● **CONSEGNE**:
(a) Ricopia fedelmente un brano della recensione del romanzo di Carrère: comincia dalle parole che contengono "Poi mi sono" e fermati dopo le parole "i suoi libri.".
(b) Scrivi il seguito della recensione del romanzo di Carrère, riprendendo subito dopo la sua ultima frase.

● **ESTRATTO DEL DOCUMENTO**:
⟨

L’avevo letto qualche anno fa in e-book…
con molto coinvolgimento, ma un po’ di corsa e con i limiti della lettura digitale, quelli che conosce bene chi è cresciuto (e pasciuto) con la carta stampata.
Poi mi sono imbattuto in una citazione da controllare, e – una riga tira l’altra – ho deciso di rileggerlo, ma stavolta scavando nella carta con adeguata lentezza.
Un romanzo autobiografico?
In un certo senso sì, l’autore è presente in prima persona, come in quasi tutti i suoi libri.
Ma qui è presentissimo, perché è di sé stesso che parla, in relazione al problema dei problemi, che per lui pervicacemente è la storia “incredibile” della resurrezione dei morti (non è un caso che Carrère sia stato lo sceneggiatore della prima stagione della serie tv Les Révenants, una vicenda incentrata su morti che ritornano a casa, ma non sono zombie, sono appunto risorti; e quindi non è un caso che proprio dalle circostanze legate a questa serie prenda le mosse romanzo-viaggio sul “Risorto” per eccellenza).
Personalmente ho trovato indimenticabile l’aneddoto sul padre un po’ volterriano e un po’ maurrassiano – combinazione piuttosto frequente nella vecchia Francia – disturbato dall’introduzione del volgare nella liturgia, non solo e non tanto per nostalgia del vecchio rito, quanto perché affermare solennemente in latino che un uomo è risorto dai morti ha un peso ben diverso che dirlo, con un certo imbarazzo, in francese….
Tutto il racconto è condotto sulla linea di confine tra conversione e (si può dire?) sconversione.

⟩

● **MATERIALE FORNITO**:
⟨

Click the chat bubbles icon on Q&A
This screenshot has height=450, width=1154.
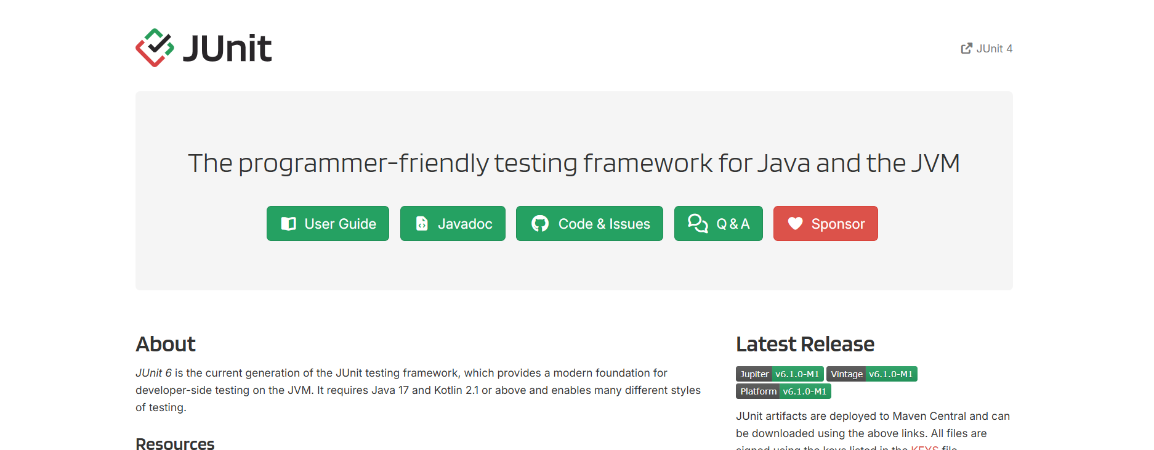tap(697, 224)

⟩

● **RISPOSTE IN ORDINE**:
(a)
Poi mi sono imbattuto in una citazione da controllare, e – una riga tira l’altra – ho deciso di rileggerlo, ma stavolta scavando nella carta con adeguata lentezza.
Un romanzo autobiografico?
In un certo senso sì, l’autore è presente in prima persona, come in quasi tutti i suoi libri.

(b)
Dopo cento pagine la situazione è questa:
“Sono diventato quello che avevo così paura di diventare. Uno scettico, un agnostico – nemmeno abbastanza credente da essere ateo…E il peggio, dal punto di vista di colui che ero, è che mi ci trovo piuttosto bene. Capitolo chiuso? Non proprio, se quindici anni dopo… mi è venuta voglia di girare di nuovo intorno a questo momento centrale e misterioso della nostra storia, della mia storia. Di tornare ai testi, cioè al Nuovo Testamento. Il cammino che in passato ho compiuto da credente, lo compirò oggi da romanziere? Da storico? Non lo so ancora, non voglio dare una risposta netta, non penso che l’etichetta conti poi molto. Diciamo da investigatore…Gesù è una figura che, se non illumina, acceca. Non voglio affrontarlo direttamente. A costo di dover risalire in seguito il corso del fiume fino alla sorgente, preferisco iniziare l’inchiesta un po’ a valle…”
Segue – per più di 200 pagine – l’avventura di un viaggio colto e appassionante nei luoghi del cristianesimo nascente con la guida degli Atti degli Apostoli e delle Lettere di San Paolo.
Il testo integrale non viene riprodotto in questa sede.